Identify each line of the entries below that contains the string "block" and copy every such line in full. Letter case must match.

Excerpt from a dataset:
******************************
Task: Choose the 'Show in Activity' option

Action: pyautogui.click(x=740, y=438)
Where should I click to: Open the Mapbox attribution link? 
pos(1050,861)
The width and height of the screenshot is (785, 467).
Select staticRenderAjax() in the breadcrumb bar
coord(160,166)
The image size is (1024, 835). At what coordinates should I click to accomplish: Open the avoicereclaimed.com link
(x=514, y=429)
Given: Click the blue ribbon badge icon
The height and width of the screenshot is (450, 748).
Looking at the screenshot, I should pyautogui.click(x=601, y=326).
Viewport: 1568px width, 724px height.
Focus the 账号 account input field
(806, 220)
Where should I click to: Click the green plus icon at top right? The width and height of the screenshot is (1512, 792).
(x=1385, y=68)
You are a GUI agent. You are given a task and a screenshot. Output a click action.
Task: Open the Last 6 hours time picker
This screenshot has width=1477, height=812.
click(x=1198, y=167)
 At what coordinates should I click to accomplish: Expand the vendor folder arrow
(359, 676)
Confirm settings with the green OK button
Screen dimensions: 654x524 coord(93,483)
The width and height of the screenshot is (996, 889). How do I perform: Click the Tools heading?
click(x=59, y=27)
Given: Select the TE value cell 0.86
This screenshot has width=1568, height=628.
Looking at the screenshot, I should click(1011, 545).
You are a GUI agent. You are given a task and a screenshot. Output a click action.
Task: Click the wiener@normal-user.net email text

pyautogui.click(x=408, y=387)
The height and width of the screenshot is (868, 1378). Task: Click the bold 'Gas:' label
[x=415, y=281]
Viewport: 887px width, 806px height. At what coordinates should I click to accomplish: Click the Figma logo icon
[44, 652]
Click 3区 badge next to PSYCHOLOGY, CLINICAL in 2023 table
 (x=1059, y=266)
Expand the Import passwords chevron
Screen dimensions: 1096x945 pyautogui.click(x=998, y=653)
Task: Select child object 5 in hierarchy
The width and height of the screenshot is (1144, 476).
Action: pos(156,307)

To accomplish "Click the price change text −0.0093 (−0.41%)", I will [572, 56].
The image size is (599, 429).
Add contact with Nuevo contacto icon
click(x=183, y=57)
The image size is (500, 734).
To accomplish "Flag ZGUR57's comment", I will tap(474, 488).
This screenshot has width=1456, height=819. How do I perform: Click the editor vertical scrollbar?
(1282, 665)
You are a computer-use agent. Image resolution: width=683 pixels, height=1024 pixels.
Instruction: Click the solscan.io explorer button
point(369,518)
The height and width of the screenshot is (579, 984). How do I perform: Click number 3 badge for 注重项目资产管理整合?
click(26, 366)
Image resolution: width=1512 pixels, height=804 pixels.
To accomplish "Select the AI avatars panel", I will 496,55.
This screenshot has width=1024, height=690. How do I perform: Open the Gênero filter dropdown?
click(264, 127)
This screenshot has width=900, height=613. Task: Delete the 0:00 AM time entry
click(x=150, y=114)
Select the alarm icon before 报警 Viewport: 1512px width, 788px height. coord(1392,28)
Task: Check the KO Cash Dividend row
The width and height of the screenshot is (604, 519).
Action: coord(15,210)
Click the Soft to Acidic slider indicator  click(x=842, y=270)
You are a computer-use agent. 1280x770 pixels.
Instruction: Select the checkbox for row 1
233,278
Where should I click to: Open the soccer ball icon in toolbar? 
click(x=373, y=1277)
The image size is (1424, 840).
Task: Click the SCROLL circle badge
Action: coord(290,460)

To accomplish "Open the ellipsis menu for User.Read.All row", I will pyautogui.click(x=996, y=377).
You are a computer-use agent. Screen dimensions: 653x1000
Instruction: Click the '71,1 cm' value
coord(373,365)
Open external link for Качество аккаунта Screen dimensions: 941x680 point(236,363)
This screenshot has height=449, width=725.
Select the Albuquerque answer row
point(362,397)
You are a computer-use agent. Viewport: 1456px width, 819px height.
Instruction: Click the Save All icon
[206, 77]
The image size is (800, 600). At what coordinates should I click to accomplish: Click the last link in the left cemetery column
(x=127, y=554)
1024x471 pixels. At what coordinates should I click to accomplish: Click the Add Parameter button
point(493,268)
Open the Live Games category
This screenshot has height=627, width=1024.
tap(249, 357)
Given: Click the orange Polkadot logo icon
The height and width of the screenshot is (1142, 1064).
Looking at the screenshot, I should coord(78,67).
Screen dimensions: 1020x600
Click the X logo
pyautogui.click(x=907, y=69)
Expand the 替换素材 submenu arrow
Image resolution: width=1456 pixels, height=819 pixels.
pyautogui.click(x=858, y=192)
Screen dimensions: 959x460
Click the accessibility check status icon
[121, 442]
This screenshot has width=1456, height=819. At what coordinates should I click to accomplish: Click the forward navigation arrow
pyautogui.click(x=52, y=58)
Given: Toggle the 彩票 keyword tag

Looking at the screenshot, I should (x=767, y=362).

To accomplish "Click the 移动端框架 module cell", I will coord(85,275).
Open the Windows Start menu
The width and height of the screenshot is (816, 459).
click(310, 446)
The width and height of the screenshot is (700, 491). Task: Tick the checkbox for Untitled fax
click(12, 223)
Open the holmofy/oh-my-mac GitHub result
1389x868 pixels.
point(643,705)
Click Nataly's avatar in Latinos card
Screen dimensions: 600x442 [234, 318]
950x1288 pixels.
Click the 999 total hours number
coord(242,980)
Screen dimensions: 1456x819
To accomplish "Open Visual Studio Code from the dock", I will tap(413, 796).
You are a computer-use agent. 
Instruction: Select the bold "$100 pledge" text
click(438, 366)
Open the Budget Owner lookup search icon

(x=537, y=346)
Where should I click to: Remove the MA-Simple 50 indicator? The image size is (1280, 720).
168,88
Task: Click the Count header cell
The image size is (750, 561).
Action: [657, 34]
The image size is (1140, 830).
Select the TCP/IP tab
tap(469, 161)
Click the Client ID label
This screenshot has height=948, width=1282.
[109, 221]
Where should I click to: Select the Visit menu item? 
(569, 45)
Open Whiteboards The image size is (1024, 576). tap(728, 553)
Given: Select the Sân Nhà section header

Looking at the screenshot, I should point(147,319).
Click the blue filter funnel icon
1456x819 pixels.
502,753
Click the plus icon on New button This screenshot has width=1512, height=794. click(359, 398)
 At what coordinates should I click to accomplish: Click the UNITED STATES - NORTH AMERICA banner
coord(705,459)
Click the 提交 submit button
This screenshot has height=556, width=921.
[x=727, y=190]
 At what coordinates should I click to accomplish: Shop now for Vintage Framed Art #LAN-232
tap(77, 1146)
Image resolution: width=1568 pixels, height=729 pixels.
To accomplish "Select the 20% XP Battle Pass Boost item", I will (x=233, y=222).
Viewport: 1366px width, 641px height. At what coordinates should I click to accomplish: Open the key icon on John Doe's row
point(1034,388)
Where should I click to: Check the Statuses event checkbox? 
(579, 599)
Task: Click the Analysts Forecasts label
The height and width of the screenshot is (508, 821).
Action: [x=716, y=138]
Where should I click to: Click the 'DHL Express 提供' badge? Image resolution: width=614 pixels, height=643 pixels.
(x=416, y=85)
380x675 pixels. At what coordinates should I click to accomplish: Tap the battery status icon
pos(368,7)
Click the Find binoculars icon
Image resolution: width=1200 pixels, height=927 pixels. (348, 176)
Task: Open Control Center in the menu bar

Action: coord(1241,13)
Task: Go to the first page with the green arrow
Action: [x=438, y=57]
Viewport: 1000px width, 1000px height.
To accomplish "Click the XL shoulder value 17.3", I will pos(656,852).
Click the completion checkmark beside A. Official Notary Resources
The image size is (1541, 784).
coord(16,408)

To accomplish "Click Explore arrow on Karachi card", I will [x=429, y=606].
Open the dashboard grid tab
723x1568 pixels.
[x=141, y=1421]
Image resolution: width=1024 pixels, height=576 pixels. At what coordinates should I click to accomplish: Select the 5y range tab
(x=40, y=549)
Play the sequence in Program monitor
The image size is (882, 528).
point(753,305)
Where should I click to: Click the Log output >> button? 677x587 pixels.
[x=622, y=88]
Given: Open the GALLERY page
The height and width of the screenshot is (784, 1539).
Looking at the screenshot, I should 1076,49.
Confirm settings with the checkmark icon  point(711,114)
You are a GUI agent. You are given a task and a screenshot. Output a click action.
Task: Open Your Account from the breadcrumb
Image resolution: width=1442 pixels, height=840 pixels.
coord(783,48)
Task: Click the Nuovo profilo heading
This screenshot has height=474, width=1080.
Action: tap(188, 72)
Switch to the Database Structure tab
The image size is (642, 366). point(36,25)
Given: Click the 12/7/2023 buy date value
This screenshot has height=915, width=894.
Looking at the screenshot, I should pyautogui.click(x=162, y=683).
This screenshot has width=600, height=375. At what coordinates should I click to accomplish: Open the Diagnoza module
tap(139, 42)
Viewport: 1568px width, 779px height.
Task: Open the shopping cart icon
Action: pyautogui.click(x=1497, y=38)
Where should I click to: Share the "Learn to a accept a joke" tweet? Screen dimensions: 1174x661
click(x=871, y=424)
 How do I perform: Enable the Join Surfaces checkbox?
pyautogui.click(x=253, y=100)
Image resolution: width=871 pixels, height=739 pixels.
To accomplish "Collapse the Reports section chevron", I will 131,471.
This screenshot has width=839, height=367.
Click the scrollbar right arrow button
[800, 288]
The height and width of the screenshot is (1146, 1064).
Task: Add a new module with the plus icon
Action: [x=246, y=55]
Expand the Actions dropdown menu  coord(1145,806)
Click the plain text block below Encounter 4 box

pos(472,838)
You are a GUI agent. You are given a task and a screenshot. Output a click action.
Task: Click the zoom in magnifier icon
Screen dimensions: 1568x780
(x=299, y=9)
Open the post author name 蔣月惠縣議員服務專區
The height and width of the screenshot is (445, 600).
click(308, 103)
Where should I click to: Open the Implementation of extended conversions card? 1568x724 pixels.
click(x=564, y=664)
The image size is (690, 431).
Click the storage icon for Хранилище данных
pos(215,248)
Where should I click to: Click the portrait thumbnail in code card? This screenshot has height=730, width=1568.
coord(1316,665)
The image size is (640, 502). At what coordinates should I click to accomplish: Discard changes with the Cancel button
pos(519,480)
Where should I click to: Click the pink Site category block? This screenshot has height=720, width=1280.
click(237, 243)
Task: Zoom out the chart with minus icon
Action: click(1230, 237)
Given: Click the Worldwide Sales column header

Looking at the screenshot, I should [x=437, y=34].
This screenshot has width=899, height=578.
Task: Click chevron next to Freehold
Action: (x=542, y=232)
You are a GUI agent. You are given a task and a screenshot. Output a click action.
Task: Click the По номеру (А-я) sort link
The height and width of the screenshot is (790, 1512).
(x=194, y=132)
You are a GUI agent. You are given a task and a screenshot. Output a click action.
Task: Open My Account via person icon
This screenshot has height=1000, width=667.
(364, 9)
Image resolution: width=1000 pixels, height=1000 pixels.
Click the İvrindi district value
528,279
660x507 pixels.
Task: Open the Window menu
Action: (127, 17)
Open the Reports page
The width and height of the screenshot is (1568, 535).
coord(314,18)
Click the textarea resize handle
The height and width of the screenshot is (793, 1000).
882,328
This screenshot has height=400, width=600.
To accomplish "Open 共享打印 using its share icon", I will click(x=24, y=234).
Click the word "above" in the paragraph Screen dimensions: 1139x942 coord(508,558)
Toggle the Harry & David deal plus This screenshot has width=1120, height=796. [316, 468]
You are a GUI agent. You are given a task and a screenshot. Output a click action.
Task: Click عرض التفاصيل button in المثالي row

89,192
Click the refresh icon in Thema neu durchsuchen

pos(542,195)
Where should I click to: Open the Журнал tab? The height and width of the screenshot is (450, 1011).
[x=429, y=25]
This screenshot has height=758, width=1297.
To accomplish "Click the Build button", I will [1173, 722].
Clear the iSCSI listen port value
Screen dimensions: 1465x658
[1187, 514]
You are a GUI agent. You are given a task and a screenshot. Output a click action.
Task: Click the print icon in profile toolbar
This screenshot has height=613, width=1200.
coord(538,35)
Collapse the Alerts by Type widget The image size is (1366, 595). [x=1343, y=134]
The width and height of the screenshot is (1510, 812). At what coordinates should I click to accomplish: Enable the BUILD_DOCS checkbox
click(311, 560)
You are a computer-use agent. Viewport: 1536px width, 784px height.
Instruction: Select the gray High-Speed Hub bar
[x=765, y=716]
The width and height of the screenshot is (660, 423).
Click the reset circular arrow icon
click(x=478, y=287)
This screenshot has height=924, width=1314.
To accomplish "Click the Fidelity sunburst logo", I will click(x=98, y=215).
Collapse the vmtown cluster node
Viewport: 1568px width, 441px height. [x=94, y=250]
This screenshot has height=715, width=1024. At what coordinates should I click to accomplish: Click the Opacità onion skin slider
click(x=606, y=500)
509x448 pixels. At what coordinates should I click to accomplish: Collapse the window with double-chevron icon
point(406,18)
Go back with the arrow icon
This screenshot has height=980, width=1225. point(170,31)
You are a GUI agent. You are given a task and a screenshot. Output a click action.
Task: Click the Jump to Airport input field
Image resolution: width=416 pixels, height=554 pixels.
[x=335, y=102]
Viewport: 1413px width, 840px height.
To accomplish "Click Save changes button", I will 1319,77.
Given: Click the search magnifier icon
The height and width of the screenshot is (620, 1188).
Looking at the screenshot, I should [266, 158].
******************************
**SOLVED EXERCISE:**
Click the plain text block below Encounter 4 box
Where should I click to: Click the pink Site category block? This screenshot has height=720, width=1280.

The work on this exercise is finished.